Start of Task material

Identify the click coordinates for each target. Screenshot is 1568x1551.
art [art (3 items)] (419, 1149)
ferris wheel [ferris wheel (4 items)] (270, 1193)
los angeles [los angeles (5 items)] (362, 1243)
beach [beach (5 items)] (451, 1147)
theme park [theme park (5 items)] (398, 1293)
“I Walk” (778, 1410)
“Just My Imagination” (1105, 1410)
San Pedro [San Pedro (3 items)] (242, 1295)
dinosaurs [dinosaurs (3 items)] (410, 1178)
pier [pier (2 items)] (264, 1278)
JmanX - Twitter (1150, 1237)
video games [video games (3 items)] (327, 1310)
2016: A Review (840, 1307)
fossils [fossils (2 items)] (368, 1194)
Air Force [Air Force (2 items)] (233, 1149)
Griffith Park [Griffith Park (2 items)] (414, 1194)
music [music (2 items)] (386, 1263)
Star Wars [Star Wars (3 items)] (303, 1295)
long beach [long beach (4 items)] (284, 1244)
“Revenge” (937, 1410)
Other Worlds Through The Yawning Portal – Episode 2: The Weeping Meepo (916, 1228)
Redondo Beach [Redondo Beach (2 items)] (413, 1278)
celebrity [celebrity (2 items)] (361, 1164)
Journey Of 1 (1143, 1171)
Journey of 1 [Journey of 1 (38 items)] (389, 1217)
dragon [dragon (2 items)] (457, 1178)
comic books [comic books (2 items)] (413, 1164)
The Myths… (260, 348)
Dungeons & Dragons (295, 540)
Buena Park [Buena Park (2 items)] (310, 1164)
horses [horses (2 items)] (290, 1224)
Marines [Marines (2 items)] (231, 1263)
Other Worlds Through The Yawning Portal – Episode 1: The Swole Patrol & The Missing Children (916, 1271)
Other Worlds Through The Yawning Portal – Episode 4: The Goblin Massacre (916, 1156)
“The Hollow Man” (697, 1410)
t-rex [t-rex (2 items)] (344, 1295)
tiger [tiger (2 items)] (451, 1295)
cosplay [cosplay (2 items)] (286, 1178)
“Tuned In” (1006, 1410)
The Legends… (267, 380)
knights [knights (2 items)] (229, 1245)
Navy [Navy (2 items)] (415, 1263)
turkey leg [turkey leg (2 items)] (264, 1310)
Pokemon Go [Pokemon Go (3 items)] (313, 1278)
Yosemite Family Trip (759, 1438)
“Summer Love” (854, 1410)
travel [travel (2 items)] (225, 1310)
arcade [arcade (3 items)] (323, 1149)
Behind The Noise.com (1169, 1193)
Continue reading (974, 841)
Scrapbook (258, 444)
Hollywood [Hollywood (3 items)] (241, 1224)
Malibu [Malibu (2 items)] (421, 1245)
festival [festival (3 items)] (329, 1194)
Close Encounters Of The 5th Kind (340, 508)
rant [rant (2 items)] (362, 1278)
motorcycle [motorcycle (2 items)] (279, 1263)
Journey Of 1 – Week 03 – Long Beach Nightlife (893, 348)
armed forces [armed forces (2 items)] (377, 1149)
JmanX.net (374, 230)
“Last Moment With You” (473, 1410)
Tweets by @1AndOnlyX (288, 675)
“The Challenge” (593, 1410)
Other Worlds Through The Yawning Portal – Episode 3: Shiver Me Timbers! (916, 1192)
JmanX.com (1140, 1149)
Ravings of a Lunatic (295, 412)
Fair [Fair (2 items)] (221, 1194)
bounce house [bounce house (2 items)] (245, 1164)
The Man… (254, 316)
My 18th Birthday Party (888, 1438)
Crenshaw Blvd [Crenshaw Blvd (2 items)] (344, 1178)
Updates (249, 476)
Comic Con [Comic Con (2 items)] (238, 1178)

End of Task material

Can you copy every line of the data above verbatim, changing no character?

Identify the click coordinates for each target. Screenshot is 1568x1551.
art [art (3 items)] (419, 1149)
ferris wheel [ferris wheel (4 items)] (270, 1193)
los angeles [los angeles (5 items)] (362, 1243)
beach [beach (5 items)] (451, 1147)
theme park [theme park (5 items)] (398, 1293)
“I Walk” (778, 1410)
“Just My Imagination” (1105, 1410)
San Pedro [San Pedro (3 items)] (242, 1295)
dinosaurs [dinosaurs (3 items)] (410, 1178)
pier [pier (2 items)] (264, 1278)
JmanX - Twitter (1150, 1237)
video games [video games (3 items)] (327, 1310)
2016: A Review (840, 1307)
fossils [fossils (2 items)] (368, 1194)
Air Force [Air Force (2 items)] (233, 1149)
Griffith Park [Griffith Park (2 items)] (414, 1194)
music [music (2 items)] (386, 1263)
Star Wars [Star Wars (3 items)] (303, 1295)
long beach [long beach (4 items)] (284, 1244)
“Revenge” (937, 1410)
Other Worlds Through The Yawning Portal – Episode 2: The Weeping Meepo (916, 1228)
Redondo Beach [Redondo Beach (2 items)] (413, 1278)
celebrity [celebrity (2 items)] (361, 1164)
Journey Of 1 (1143, 1171)
Journey of 1 [Journey of 1 (38 items)] (389, 1217)
dragon [dragon (2 items)] (457, 1178)
comic books [comic books (2 items)] (413, 1164)
The Myths… (260, 348)
Dungeons & Dragons (295, 540)
Buena Park [Buena Park (2 items)] (310, 1164)
horses [horses (2 items)] (290, 1224)
Marines [Marines (2 items)] (231, 1263)
Other Worlds Through The Yawning Portal – Episode 1: The Swole Patrol & The Missing Children (916, 1271)
Other Worlds Through The Yawning Portal – Episode 4: The Goblin Massacre (916, 1156)
“The Hollow Man” (697, 1410)
t-rex [t-rex (2 items)] (344, 1295)
tiger [tiger (2 items)] (451, 1295)
cosplay [cosplay (2 items)] (286, 1178)
“Tuned In” (1006, 1410)
The Legends… (267, 380)
knights [knights (2 items)] (229, 1245)
Navy [Navy (2 items)] (415, 1263)
turkey leg [turkey leg (2 items)] (264, 1310)
Pokemon Go [Pokemon Go (3 items)] (313, 1278)
Yosemite Family Trip (759, 1438)
“Summer Love” (854, 1410)
travel [travel (2 items)] (225, 1310)
arcade [arcade (3 items)] (323, 1149)
Behind The Noise.com (1169, 1193)
Continue reading (974, 841)
Scrapbook (258, 444)
Hollywood [Hollywood (3 items)] (241, 1224)
Malibu [Malibu (2 items)] (421, 1245)
festival [festival (3 items)] (329, 1194)
Close Encounters Of The 5th Kind (340, 508)
rant [rant (2 items)] (362, 1278)
motorcycle [motorcycle (2 items)] (279, 1263)
Journey Of 1 – Week 03 – Long Beach Nightlife (893, 348)
armed forces [armed forces (2 items)] (377, 1149)
JmanX.net (374, 230)
“Last Moment With You” (473, 1410)
Tweets by @1AndOnlyX (288, 675)
“The Challenge” (593, 1410)
Other Worlds Through The Yawning Portal – Episode 3: Shiver Me Timbers! (916, 1192)
JmanX.com (1140, 1149)
Ravings of a Lunatic (295, 412)
Fair [Fair (2 items)] (221, 1194)
bounce house [bounce house (2 items)] (245, 1164)
The Man… (254, 316)
My 18th Birthday Party (888, 1438)
Crenshaw Blvd [Crenshaw Blvd (2 items)] (344, 1178)
Updates (249, 476)
Comic Con [Comic Con (2 items)] (238, 1178)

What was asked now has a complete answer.